For an example of what I don't want, this is the parse of the c
statement "Return y;" in the yacc grammar I have now.

       decl_or_stmt
        stmt
         bal_stmt
          basic_stmt
           return_stmt
            Return
            list_exp
             exp
              assign_exp
               cond_exp
                or_oper_exp
                 and_oper_exp
                  bitor_oper_exp
                   bitxor_oper_exp
                    bitand_oper_exp
                     equ_oper_exp
                      rel_oper_exp
                       shift_oper_exp
                        add_oper_exp
                         mult_oper_exp
                          unary_oper_exp
                           cast_exp
                            prefix_exp
                             postfix_exp
                              primary_exp
                               primary_p2_exp
                                primary_p1_exp
                                 identifier
            ;


	    Laurence R. Brothers (quasar@ctt.bellcore.com)
Bellcore -- Computer Technology Transfer -- Knowledge-Based Systems Development
		 "...to seek the helpless future...."

jos@and.nl (J. Horsmeier) (06/17/91)

Hi there, 

anyone out there having (knowing of) a LL(1) grammar for `C'. ANSI or K&R or
both would be fine. 

I'm just interested in the syntax, no semantics embedded in the syntax of the
grammar (e.g. operator precedence).
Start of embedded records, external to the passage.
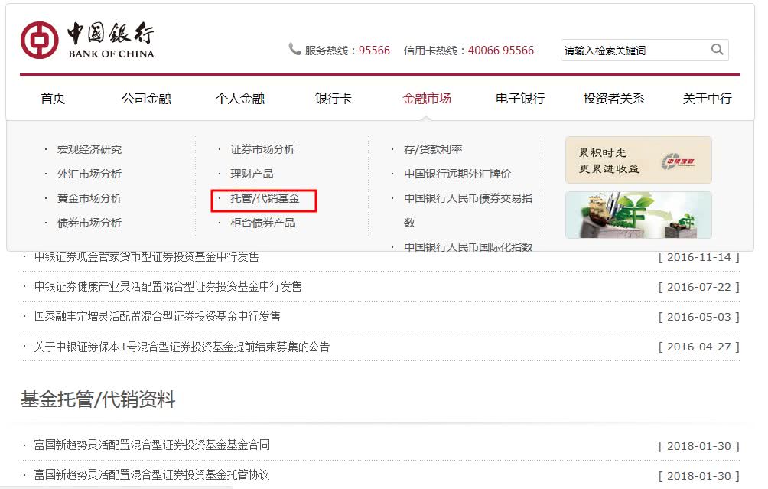
Task: Click the search magnifier icon
Action: [x=716, y=49]
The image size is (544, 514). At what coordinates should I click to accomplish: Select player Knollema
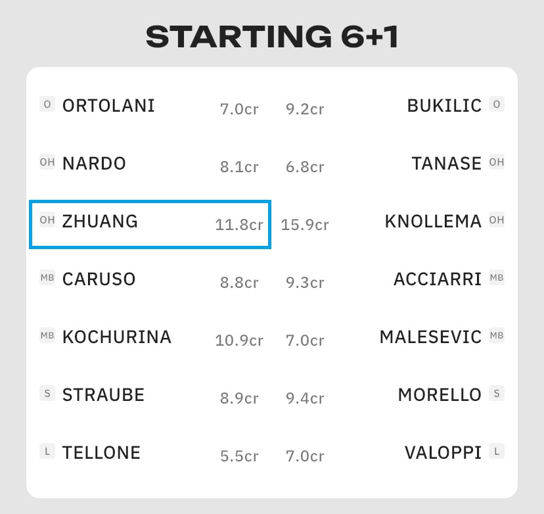pos(433,222)
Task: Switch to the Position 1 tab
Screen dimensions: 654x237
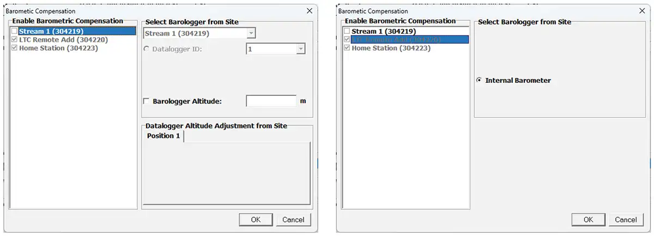Action: (164, 136)
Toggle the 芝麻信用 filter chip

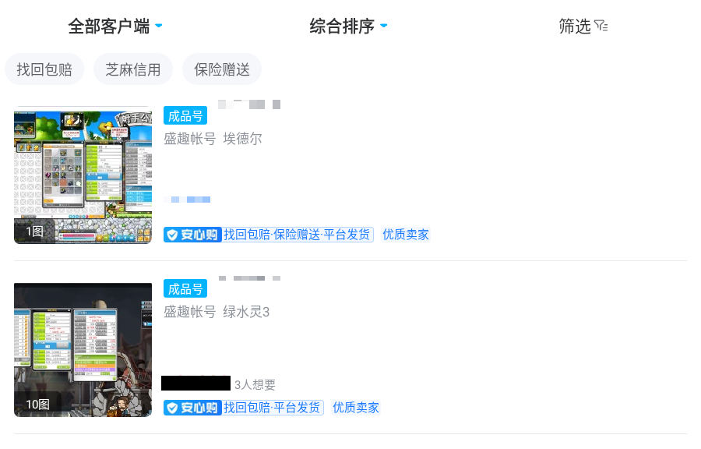pos(132,69)
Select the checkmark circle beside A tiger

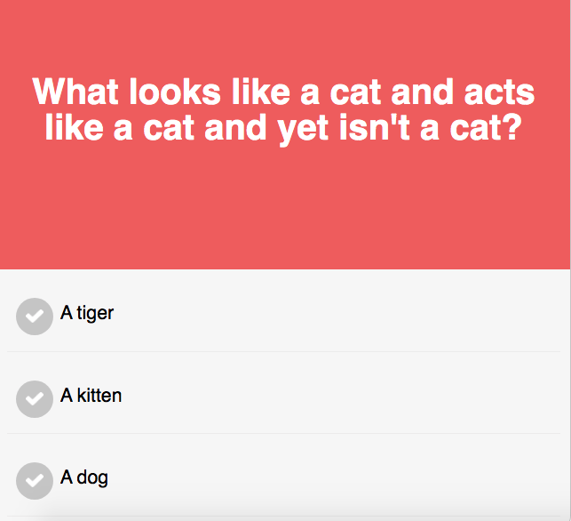click(x=35, y=317)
This would greatly reduce the complexity
of the syntax (I think). I'm currently working on a low profile project:
Reference document generation, given `C' source files. 

The thing is supposed to generate `frames' of reference manuals. We are
working with a home brew LL(1) parser generator, including a lex look alike
NFA->DFA regular expression scanner. For several reasons (interpretation
versus compilation, incremental parser building etc.), we do not want to use
lex/yacc.  Ambiguities (shift/reduce, non factored rules etc.) are okay, the
generator can deal with them ...

thanx in advance,


Jos

J.A. Horsmeier AND Software B.V.        phone : +31 10 4367100
               Westersingel 106/108     fax   : +31 10 4367110
               3015 LD  Rotterdam NL    e-mail: jos@and.nl
[I know of several yacc grammars, but no LL(1) grammar other than the one
implicitly in the Ritchie C compiler. -John]
-- 
Send compilers articles to compilers@iecc.cambridge.ma.us or
{ima | spdcc | world}!iecc!compilers.  Meta-mail to compilers-request.
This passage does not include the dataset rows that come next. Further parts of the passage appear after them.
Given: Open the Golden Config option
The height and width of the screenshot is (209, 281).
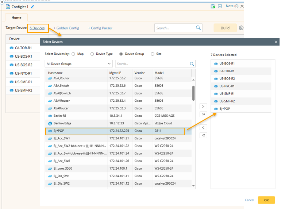Looking at the screenshot, I should (66, 28).
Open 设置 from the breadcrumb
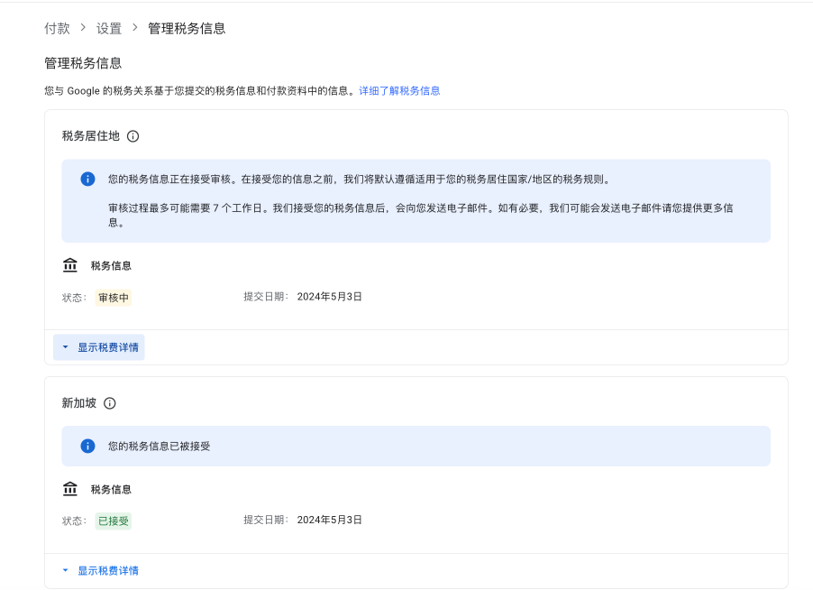 109,28
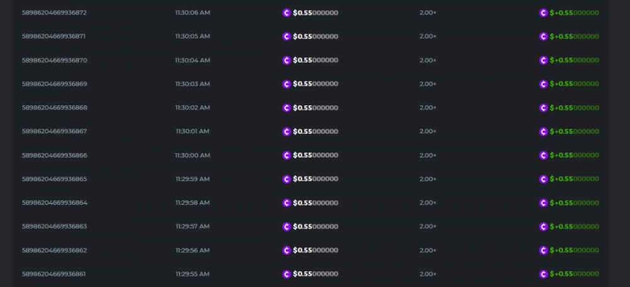Click payout coin icon in 11:30:05 AM row

coord(543,37)

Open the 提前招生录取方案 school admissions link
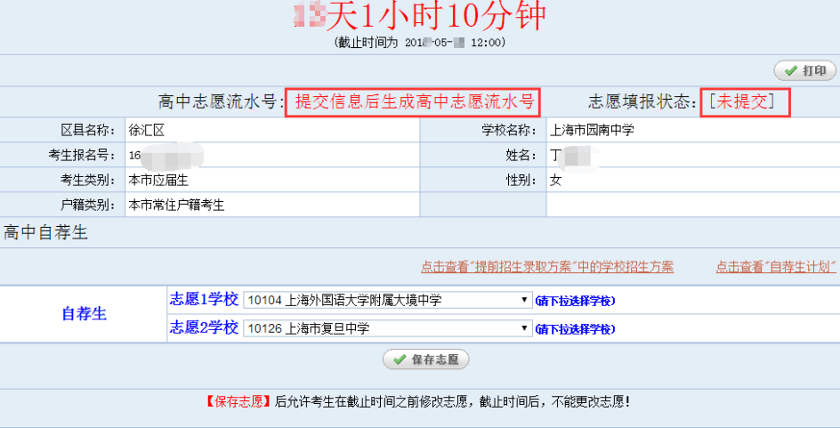click(547, 267)
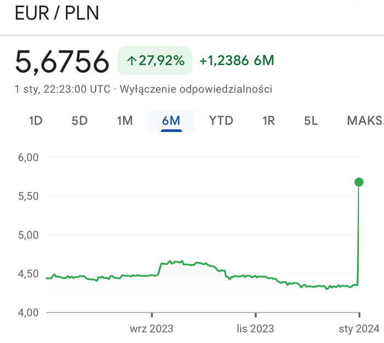The width and height of the screenshot is (384, 343).
Task: Click the green endpoint dot on the chart
Action: 359,182

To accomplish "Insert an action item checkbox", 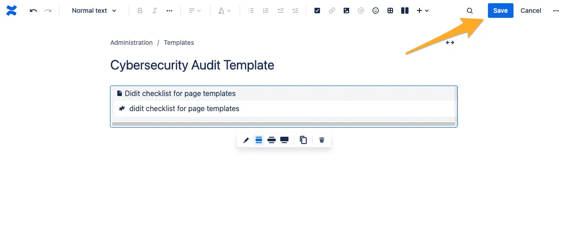I will pyautogui.click(x=317, y=11).
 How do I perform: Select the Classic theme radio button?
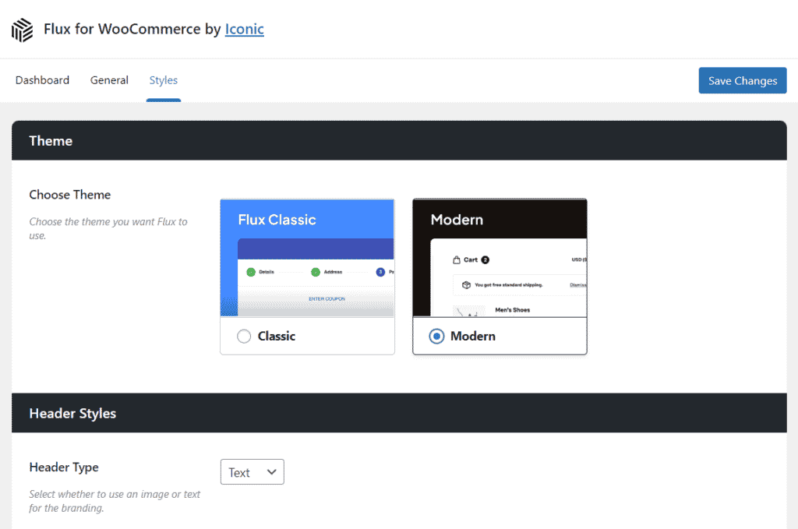click(243, 336)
djones@megatest.UUCP (Dave Jones) (06/18/91)

From article <91-06-021@comp.compilers>, by jos@and.nl (J. Horsmeier):
> ... brew LL(1) parser generator ...
> ... For several reasons (interpretation
> versus compilation, incremental parser building etc.), we do not want to use
> lex/yacc.


Huh? There's nothing that can be done with an LL parser
that can't be done with an LR parser. What do you mean by "interpretation
versus compilation, incremental parser building etc"?

mauney@eos.ncsu.edu (Dr. Jon Mauney) (06/18/91)

I have an LL(1) grammar for C.  It is in the format accepted by my parser
generator (as described in Fischer and LeBlanc "Crafting a Compiler" It
should be easy to convert to any other format.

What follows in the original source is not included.